Alfred Kahn and the Marginal Cost of Your Next Customer
- MG

- Mar 6
- 3 min read
Alfred Kahn was a Cornell economist who in 1977 became chairman of the Civil Aeronautics Board and proceeded to dismantle it — overseeing the deregulation of the American airline industry with a theoretical rigor and a practical shrewdness that produced one of the most consequential economic policy changes of the 20th century. He is also the author of The Economics of Regulation, a two-volume work that remains the definitive treatment of the theory of regulated industries.
The concept that animates Kahn's airline work — and that I find most useful in thinking about SaaS and subscription pricing — is marginal cost pricing: the principle that in competitive markets, price tends toward marginal cost, and that the most efficient pricing is the one that reflects the actual cost of producing the next unit.
For software businesses, the marginal cost of the next customer is close to zero. The implications of this are more radical, and more frequently misunderstood, than most founders appreciate.

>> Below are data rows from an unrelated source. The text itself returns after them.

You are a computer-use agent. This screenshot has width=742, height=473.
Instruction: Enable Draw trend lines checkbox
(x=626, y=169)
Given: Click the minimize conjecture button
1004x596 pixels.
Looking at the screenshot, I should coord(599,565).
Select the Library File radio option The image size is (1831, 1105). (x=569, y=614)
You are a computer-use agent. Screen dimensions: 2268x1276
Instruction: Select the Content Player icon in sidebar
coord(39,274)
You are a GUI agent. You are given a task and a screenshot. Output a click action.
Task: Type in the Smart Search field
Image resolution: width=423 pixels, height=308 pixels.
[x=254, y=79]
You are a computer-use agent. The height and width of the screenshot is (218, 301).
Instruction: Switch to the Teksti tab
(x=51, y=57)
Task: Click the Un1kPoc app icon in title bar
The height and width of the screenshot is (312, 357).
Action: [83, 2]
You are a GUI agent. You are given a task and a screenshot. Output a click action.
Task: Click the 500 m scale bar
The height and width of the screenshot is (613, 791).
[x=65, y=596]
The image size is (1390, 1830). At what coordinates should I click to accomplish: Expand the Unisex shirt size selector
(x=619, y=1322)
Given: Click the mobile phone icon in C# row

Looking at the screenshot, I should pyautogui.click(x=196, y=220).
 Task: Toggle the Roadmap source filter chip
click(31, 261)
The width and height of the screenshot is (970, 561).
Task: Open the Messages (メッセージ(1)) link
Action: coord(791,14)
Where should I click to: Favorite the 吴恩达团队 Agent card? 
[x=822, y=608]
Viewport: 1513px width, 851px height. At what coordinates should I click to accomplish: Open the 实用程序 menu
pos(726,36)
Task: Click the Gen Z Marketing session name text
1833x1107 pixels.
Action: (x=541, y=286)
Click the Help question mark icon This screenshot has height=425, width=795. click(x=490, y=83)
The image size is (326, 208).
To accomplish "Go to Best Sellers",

What marginal cost pricing actually means
In traditional manufacturing, marginal cost — the cost of producing one additional unit — is real and meaningful. The steel mill incurs real costs to produce each additional ton of steel. Pricing above marginal cost is possible only where there is some market power; in competitive markets, price is driven toward marginal cost by competition.
Kahn's contribution to airline economics was to recognize that the regulated fare structure bore no relationship to the actual marginal costs of flying different routes at different times. A seat on a half-empty plane has a marginal cost very close to zero — the plane is flying anyway, the incremental cost of an additional passenger is minimal. The regulated fare structure priced seats well above marginal cost, benefiting incumbent carriers at the expense of passengers who would have paid a lower price for the same product.
Deregulation allowed airlines to price toward marginal cost — which produced yield management, variable pricing, and the structure of the modern airline industry, with all its attendant complexity. Whether this was unambiguously good is debatable. That it was a more accurate reflection of the underlying economics is not.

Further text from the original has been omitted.